AIG is putting pressure on the Federal Aviation Administration (FAA) to cease providing war-risk insurance to U.S. airlines with hopes of substituting FAA coverage with its own insurance program, as first reported in the Wall Street Journal.

It was further reported that some airlines had expressed concern that the program AIG has in mind would dramatically increase costs, as war-risk coverage was available at no cost to the airlines prior to Sept. 11.

Insurers feel that the government should step out of the insurance industry, at least in the aviation sector, according to Forbes.com.

In a letter sent to Transportation Secretary Norman Mineta, AIG Chairman Maurice Greenberg asked for the withdrawal of insurance, which was offered FAA after the Sept. 11 attacks to compensate for the removal of war and terrorism coverages by insurers.

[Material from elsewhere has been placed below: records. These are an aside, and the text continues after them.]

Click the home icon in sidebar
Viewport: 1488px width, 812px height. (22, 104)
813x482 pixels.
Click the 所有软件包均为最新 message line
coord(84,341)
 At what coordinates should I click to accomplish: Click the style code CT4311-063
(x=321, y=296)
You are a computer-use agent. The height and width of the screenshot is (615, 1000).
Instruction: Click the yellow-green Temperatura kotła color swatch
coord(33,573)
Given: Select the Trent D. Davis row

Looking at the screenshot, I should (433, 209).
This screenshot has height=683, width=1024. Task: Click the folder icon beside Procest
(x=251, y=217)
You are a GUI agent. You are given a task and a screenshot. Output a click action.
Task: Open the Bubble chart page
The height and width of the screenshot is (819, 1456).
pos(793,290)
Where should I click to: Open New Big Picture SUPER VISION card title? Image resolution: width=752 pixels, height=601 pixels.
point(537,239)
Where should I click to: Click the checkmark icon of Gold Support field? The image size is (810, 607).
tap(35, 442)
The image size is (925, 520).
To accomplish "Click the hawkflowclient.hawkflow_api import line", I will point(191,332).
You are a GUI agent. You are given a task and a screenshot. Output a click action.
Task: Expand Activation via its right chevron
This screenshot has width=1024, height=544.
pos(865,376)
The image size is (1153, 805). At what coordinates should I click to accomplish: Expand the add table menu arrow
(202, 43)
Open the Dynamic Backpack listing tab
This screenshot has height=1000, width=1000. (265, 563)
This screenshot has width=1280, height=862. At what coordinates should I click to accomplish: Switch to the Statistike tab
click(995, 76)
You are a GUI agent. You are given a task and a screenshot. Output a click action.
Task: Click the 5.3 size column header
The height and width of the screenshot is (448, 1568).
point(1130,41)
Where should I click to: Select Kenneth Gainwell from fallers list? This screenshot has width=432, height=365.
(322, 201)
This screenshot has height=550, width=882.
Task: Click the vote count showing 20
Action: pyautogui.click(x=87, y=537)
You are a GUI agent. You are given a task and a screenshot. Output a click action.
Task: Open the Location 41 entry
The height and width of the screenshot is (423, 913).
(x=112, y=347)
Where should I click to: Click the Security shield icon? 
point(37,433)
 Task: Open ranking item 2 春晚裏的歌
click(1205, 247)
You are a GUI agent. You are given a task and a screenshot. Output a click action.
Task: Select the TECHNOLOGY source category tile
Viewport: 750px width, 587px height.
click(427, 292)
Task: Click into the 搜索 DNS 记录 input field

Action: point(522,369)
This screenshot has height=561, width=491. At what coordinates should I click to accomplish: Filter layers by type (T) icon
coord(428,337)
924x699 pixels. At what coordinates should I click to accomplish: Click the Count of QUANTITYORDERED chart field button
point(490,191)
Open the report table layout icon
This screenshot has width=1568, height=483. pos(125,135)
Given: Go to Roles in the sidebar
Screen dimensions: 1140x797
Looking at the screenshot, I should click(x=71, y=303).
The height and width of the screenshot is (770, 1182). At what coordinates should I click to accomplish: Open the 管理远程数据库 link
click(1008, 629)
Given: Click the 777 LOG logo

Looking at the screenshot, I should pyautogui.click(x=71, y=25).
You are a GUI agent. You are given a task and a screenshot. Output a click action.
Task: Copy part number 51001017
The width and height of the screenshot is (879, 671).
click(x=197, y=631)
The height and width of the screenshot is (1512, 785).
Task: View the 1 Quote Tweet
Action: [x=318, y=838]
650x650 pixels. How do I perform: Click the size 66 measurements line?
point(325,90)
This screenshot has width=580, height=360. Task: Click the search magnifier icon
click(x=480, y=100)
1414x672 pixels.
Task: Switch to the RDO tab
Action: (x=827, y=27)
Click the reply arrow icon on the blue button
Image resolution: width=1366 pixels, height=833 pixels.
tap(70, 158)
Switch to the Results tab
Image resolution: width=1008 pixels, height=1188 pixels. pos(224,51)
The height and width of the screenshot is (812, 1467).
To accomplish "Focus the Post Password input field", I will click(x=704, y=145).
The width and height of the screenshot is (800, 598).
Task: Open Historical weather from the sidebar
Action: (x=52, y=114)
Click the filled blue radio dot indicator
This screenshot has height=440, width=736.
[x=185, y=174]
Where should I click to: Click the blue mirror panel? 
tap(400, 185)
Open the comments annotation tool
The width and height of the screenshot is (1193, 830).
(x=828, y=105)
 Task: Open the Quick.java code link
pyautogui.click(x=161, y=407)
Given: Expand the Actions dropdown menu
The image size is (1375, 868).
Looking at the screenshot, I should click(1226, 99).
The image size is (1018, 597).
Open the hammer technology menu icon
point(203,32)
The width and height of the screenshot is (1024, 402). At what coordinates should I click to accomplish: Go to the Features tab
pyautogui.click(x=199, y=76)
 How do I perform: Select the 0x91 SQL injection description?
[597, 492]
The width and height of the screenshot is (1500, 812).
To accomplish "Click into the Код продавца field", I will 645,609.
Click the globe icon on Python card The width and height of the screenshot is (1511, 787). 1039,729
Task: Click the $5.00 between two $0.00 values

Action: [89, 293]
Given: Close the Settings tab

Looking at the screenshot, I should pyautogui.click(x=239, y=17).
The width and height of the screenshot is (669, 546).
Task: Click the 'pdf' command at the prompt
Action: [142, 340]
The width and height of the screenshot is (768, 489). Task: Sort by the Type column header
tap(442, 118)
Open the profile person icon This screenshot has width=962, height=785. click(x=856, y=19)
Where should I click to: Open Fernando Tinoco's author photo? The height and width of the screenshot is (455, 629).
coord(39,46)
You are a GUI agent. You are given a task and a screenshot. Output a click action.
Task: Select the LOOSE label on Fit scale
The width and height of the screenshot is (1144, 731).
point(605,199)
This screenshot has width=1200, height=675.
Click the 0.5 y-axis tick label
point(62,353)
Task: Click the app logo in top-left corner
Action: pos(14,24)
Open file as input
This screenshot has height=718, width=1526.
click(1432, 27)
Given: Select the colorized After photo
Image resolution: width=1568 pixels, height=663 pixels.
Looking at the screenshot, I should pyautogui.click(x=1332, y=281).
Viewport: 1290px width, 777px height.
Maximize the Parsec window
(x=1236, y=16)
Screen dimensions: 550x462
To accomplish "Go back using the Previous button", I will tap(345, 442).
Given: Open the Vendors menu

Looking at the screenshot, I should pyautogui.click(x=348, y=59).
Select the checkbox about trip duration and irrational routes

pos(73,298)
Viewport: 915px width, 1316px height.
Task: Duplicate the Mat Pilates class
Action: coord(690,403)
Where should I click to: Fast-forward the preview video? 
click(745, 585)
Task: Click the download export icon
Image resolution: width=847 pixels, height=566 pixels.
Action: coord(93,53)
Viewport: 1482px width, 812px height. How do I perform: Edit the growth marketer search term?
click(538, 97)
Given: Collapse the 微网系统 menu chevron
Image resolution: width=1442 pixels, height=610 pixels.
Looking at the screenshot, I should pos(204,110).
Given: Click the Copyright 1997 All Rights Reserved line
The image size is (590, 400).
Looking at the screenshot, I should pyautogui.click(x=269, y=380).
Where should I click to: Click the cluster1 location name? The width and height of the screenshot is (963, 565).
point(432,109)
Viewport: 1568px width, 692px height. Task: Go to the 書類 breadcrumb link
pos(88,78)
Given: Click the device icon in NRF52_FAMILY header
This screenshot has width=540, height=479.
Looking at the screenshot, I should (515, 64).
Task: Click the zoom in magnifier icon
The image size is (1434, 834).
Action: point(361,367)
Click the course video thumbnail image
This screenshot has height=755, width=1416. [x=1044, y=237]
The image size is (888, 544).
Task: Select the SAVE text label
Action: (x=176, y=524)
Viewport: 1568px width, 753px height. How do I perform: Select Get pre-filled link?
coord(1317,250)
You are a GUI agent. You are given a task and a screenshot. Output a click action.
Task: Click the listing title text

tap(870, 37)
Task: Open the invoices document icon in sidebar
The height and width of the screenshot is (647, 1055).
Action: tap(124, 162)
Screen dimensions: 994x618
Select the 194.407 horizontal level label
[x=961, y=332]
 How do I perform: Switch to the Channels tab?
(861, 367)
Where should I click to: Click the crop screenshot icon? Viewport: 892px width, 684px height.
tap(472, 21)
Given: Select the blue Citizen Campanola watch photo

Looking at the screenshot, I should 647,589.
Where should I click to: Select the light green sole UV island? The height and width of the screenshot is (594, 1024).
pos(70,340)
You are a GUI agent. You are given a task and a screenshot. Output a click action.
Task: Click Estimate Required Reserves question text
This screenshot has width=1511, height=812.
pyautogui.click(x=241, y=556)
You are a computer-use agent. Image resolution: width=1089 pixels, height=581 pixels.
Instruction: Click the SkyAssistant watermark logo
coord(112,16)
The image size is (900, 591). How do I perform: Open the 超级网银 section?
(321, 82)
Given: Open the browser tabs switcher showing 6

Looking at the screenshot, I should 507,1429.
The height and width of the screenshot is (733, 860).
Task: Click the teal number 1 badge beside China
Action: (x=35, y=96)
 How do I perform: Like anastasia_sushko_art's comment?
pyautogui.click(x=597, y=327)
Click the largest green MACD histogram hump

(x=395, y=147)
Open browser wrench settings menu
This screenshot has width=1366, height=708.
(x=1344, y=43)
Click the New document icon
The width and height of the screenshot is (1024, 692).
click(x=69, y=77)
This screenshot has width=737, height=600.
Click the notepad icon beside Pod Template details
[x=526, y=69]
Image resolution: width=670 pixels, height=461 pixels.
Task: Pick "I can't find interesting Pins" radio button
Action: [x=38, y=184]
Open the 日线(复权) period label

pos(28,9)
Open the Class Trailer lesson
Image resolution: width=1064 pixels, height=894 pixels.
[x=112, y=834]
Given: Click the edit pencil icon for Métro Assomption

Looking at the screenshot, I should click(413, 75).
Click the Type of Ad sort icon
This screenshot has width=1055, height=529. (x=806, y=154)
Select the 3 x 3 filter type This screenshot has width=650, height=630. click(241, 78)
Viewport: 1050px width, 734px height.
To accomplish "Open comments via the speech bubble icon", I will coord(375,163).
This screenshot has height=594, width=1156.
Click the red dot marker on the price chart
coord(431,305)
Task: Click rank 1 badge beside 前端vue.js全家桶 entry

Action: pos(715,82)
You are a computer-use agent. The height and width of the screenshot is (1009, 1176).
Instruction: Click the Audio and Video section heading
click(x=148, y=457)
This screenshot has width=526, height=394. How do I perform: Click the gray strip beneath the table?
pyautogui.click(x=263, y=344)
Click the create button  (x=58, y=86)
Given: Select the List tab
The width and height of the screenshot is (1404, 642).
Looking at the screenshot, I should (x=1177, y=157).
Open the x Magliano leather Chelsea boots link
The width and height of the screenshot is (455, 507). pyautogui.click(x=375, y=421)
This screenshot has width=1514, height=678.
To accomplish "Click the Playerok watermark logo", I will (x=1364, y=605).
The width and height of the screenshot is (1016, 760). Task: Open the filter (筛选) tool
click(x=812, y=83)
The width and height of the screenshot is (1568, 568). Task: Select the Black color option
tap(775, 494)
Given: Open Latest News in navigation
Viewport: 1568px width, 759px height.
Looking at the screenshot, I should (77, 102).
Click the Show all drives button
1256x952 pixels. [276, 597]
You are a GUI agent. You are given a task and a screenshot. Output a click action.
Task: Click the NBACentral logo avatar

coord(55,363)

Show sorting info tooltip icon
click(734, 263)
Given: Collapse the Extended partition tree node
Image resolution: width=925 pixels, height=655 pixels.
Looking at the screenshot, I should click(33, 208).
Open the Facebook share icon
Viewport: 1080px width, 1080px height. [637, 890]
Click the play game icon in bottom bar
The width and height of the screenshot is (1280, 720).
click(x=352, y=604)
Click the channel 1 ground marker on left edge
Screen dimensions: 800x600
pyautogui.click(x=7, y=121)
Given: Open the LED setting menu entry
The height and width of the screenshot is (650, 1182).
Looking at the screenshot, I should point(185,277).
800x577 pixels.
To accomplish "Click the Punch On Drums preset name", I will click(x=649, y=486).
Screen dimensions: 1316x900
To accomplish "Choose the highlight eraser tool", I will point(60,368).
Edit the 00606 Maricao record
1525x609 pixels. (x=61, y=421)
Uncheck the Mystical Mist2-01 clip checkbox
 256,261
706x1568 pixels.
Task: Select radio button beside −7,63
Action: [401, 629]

The government coverage was due to expire Jan. 11, but was extended until March 20. It was further reported in Forbes.com that the AIG-commanded consortium would charge premiums of $1.85 per passenger for $950 million in excess of $50 million, compared to the FAA’s coverage that charges $7.50 per takeoff for $100 million in coverage, allowing the government to cover losses that exceed that amount.

According to a FAA spokesperson, the airlines are continuing to pursue other alternatives, including the formation of their own insurance program, which would initially be backed by the FAA.

Another possibility stands with the intervention of the United Nations, which is considering a proposal through their International Civil Aviation Organization that would offer $1.5 billion in war-risk insurance coverage (in excess of $50 million covered by primary insurers) at a cost of 50 cents per passenger.